Они у барона не пустовали никогда. И большинство узников сидело именно в одиночках, постепенно сходя с ума. Потому что доподлинно было известно – жить в казематах им предстоит до тех пор, пока смерть не сжалится и не заберет их с собой.
Даже покинуть мир по собственной воле узники фон Везена не могли – никакими средствами к тому не располагая. Острых предметов им не давали, единственное, чем можно было воспользоваться – это миска, в которой приносили скудную похлебку, да цепь, которой они были прикованы к полу. Но миска была слишком мала, чтобы засунуть в нее лицо и захлебнуться в баланде, а цепь состояла всего из трех звеньев, и не было никакой возможности удавиться ею или проломить себе череп. Ее нельзя было разбить ни о земляной пол, ни о каменную стену. Первый был слишком мягок, а до второй было не достать – узники предусмотрительно приковывались в центре камеры.

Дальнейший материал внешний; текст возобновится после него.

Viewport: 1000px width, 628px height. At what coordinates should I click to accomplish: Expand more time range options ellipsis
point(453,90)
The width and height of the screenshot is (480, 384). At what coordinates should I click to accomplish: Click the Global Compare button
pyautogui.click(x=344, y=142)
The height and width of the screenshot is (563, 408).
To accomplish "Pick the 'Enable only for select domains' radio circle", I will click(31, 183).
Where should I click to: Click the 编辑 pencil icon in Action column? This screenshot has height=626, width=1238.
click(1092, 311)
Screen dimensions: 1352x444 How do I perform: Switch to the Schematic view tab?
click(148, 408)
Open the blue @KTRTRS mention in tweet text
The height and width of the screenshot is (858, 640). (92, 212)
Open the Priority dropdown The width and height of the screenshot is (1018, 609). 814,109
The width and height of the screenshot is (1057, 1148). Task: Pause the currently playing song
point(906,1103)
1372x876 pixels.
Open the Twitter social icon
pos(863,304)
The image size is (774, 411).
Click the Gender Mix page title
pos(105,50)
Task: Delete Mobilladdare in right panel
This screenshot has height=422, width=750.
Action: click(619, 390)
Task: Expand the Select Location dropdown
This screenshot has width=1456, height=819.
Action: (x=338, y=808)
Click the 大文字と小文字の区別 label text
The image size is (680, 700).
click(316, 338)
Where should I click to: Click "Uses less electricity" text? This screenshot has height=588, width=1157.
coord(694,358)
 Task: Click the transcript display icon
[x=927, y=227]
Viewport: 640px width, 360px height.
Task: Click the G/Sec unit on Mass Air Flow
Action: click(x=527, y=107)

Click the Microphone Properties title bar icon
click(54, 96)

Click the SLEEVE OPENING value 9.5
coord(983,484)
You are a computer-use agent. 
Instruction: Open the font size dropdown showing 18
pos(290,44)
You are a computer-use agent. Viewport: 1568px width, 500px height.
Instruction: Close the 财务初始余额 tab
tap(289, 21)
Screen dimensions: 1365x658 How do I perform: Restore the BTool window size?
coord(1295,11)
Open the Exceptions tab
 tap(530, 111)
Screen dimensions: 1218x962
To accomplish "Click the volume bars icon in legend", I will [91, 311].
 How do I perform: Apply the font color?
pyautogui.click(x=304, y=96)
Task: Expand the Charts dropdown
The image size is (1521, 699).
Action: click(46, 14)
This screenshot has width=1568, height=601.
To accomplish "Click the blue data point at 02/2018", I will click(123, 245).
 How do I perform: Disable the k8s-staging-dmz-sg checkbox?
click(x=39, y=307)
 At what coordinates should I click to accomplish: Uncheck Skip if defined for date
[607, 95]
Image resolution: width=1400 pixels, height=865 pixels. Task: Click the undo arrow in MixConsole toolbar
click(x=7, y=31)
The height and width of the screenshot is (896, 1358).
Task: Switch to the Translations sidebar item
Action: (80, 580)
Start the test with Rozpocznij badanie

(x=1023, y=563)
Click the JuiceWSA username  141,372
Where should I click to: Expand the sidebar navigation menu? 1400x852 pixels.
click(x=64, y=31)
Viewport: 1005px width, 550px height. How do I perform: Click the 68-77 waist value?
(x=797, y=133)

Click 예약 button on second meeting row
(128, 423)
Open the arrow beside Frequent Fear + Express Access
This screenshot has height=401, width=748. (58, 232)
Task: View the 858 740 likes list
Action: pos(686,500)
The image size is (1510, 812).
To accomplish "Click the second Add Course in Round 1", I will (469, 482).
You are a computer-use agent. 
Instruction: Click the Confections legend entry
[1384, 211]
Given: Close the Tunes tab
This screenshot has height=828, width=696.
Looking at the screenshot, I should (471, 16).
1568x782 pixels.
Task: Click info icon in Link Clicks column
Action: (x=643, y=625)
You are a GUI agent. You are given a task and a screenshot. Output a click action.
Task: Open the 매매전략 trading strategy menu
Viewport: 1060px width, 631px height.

Барон фон Везен любил на досуге спускаться в тюремные подвалы и наблюдать, как с каждым его визитом все безумнее и безумнее становятся узники. Барона это забавляло. Он находил, что приближается к разгадке сокровенных тайн бытия – если Господь наделяет бессмертные человеческие души разумом, то он, фон Везен, лишает их оного. В понимании барона, это было почти равнозначно.
Я угодил в тюрьму за очень простую вещь – убил двух уток на озере. Этого оказалось достаточно, чтобы на суде, где председательствовал сам восемнадцатилетний фон Везен, меня обвинили в том, что я хотел обречь несчастного владетеля на голодную смерть, ибо без этих двух уток вся продовольственная безопасность баронства шла псу под хвост. За столь опасное преступление меня заковали в кандалы, в сопровождении почетного караула из двенадцати человек препроводили в камеру и посадили на цепь.